Ex-Romney, McCain staffers backing Biden
Dozens of staffers who worked for two former Republican presidential nominees — the late Sen. John McCain (R-Ariz.) and Sen. Mitt Romney (R-Utah) — have announced their support for 2020 Democratic presidential nominee Joe Biden.
More than 100 McCain staffers signed onto an open letter, dubbing themselves “McCain Alums for Joe Biden.” The signatories include a wide range of people who worked for him during his 35 years in Congress, as well as his presidential campaigns in 2000 and in 2008, when he became the GOP nominee.
“Working for John McCain was an honor, and his example of public service remains a lasting influence on us. His motto, ‘country first,’ and his frequent call on Americans to serve causes greater than our self-interest were not empty slogans like so much of our politics today,” they group wrote. “They were the creed by which he lived and he urged us to do the same. It is in that spirit that we are supporting his friend, Joe Biden.”
They wrote that their endorsement is not an “easy decision for Republicans to make,” but praised Biden’s history of bipartisanship.
“Given the incumbent president’s lack of competent leadership, his efforts to aggravate rather than bridge divisions among Americans, and his failure to uphold American values, we believe the election of former Vice President Biden is clearly in the national interest,” their letter states.
The letter comes shortly after the second anniversary of McCain’s death and just days after his wife, Cindy McCain, boosted Biden at the Democratic National Convention.
It also coincides with a similar push from former presidential campaign staffers of Romney, who was the Republican Party’s nominee in 2012.
In an open letter published online, the group “Romney Alumni for Biden” condemned President Trump’s rhetoric and praised Biden as “the type of tested leader this moment demands.”

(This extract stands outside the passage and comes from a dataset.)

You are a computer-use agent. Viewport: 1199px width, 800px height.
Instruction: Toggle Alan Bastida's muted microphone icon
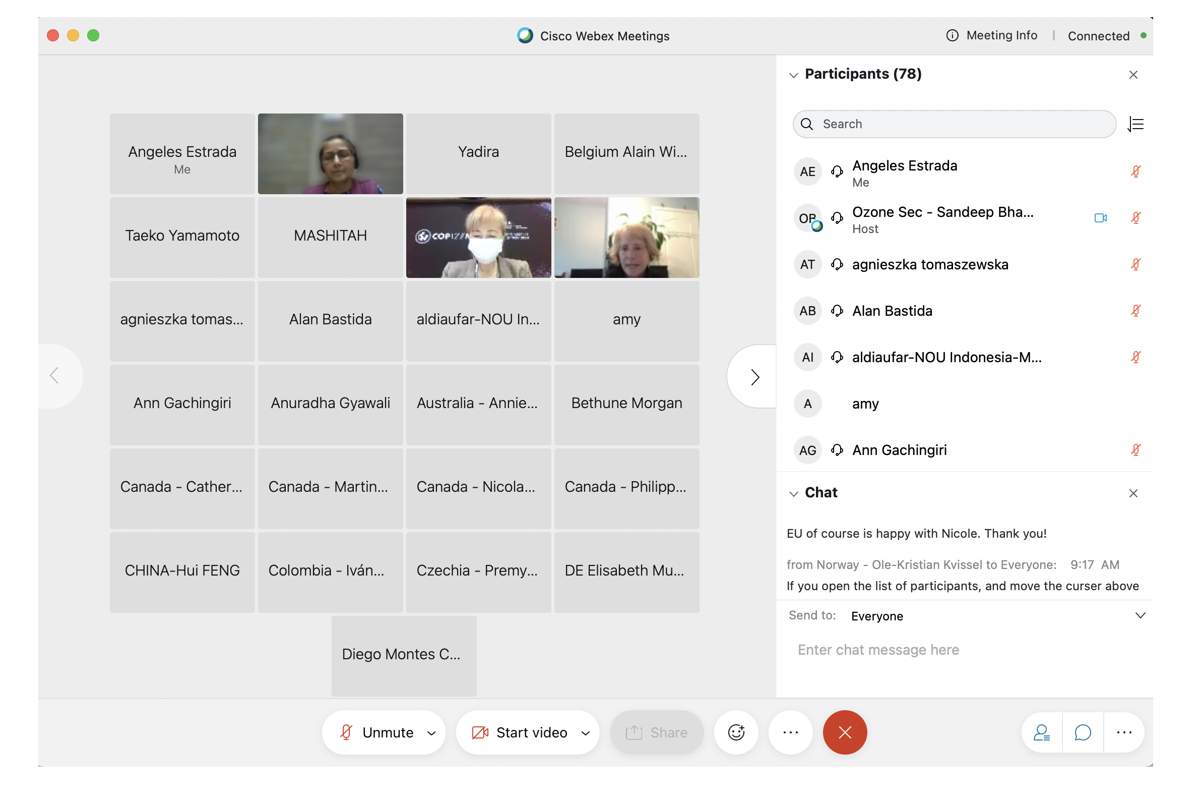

“What unites us now is a deep conviction that four more years of a Trump presidency will morally bankrupt this country, irreparably damage our democracy, and permanently transform the Republican Party into a toxic personality cult,” the group writes. “We can’t sit by and allow that to happen.”

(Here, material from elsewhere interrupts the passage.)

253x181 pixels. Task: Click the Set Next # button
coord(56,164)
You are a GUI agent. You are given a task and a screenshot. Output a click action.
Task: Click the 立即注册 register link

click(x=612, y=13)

Both groups include staffers who worked to defeat former President Obama and Biden, then his running mate, during their respective campaigns.
Trump also has a contentious relationship with both of the former GOP presidential nominees.
The president has long feuded with the McCain family, beginning in 2015 when he said John McCain, who served as a senator for more than 30 years after being held as a prisoner of war in North Vietnam, wasn’t a war hero “because he was captured. I like people who weren’t captured.”
He has continued to criticize the senator after his death, knocking him as a “lousy candidate with lots of bad policy” just last week.
Trump has also had a tumultuous relationship with Romney. During the 2016 election, Romney said he opted to write in his wife, Ann Romney, on his ballot rather than casting his vote for Trump.
Romney earlier this year was the only GOP senator to vote in support of removing Trump from office during the president’s impeachment trial.
He has not endorsed Biden and has been silent about who he will support during November’s general election.